The LLC defaulted on the loan. According to the lender, the owner/manager lost his voting rights automatically on default. Undeterred, the owner adopted a resolution for the LLC in his capacity as the sole manager and immediately filed a chapter 7 petition for the LLC.
The lender filed a motion asking Judge Jones to dismiss the petition, asserting the manager’s lack of authority to file. Alternatively, the lender wanted Judge Jones to convert the case to a chapter 11 reorganization under Subchapter V.
The lender lost across the board.
Dismissal for Lack of Authority
Judges Jones began the analysis by reciting black letter law that corporations “can file voluntary bankruptcy petitions only if the agents acting on their behalf have the proper authority,” and that a case filed by an agent who lacks authority “must be dismissed.”
The lender contended that the owner/manager lost his right to vote automatically when the LLC defaulted on the loan. However, the lender failed to differentiate between the individual’s rights as an owner and as the sole manager.
The owner did not issue the filing resolution in his capacity as the owner. Rather, he issued the resolution as the sole manager. The loan agreement may have divested the owner of his rights to vote as owner, but it did not terminate the owner’s rights as the sole manager.
Indeed, the LLC’s organizational documents only gave owners the right to elect managers and other matters brought to them by the manager. The owners lacked any power themselves to bind or act on behalf of the LLC.
Judge Jones held that the owner/manager “did not use his voting rights as a member to authorize the filing of the bankruptcy petition, so even if his member voting rights were immediately divested, his authority as sole manager was unaffected.”

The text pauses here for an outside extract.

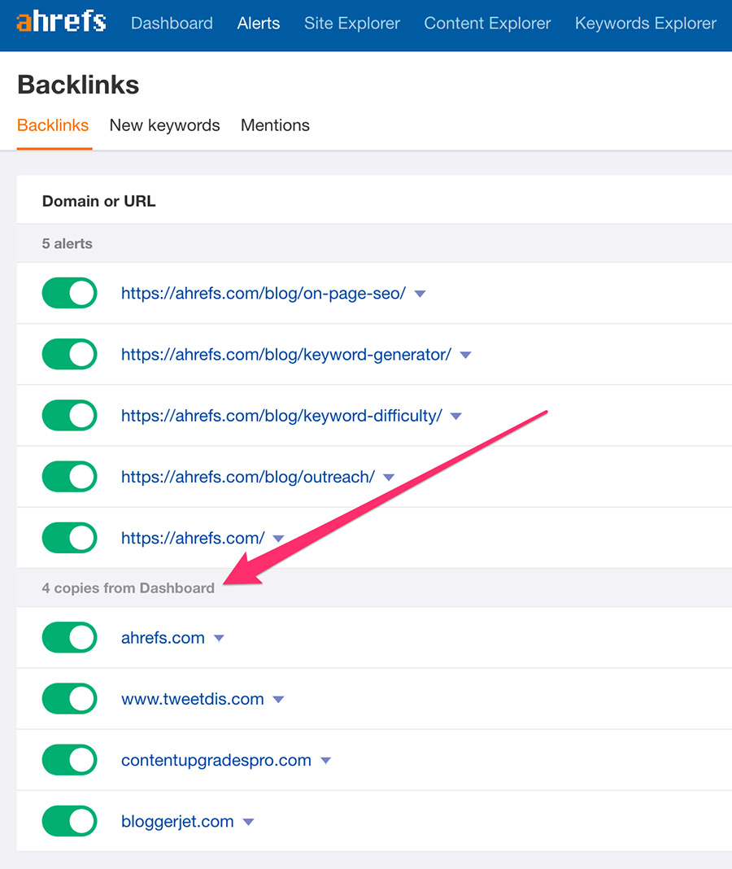
Task: Open dropdown caret beside keyword-generator URL
Action: [x=465, y=355]
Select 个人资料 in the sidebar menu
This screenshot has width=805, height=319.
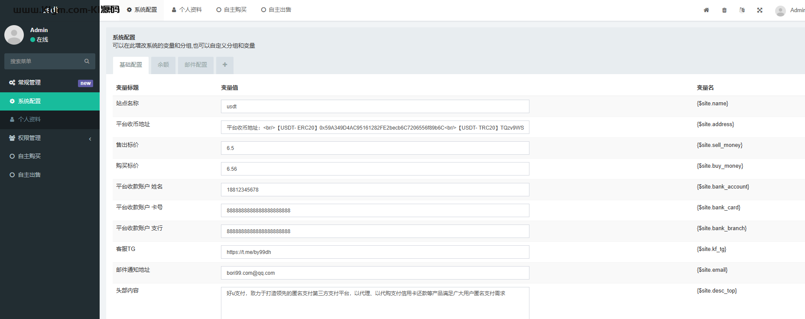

Judge Jones denied the motion to dismiss because the “board resolution thereby effectively authorized [the LLC] to file its petition.”
The Blocking Position
As required by the loan agreement, the LLC had amended its organizational documents by requiring the lender’s approval before filing bankruptcy. The lender thus argued that the filing was a nullity given the lack of lender approval.
Judge Jones characterized the agreement as a form of a so-called blocking provision. Citing a Collier treatise, he said that a blocking provision imposed by creditors is unenforceable, but that a blocking provision is enforceable if it’s in favor of equity holders.
Although the Fifth Circuit has not ruled, Judge Jones cited several courts, including the Ninth Circuit, for the principle that courts “have found blocking provisions are void on public policy grounds when a creditor, without an ownership interest, retains the ability to block the filing of a petition.”
In the case before him, the lender had not foreclosed its lien on the ownership interest to become an owner in its own right.
Judge Jones held that the blocking provision did not divest the owner of his authority as the sole manager to adopt the resolution and to file the petition, because there was “no precedent for upholding a blocking provision when the blocking creditor holds no ownership interest in the debtor.”
Conversion to Subchapter V
Alternatively, the lender wanted Judge Jones to convert the chapter 7 case to Subchapter V.
Citing the Collier treatise, Judge Jones said that proceeding in Subchapter V is voluntary and that an election to proceed under Subchapter V may only be made by a small business debtor as defined in Section 1182(1). Likewise, he found no Bankruptcy Rule permitting conversion from chapter 7 to Subchapter V without the debtor’s consent.
Judge Jones denied the alternative motion for lack of authority “to convert a case to subchapter V of chapter 11 or to direct the debtor to elect subchapter V.”
In re Robertson Cartridge Co. LLC, 22-20192 (Bankr. N.D. Tex. March 7, 2023).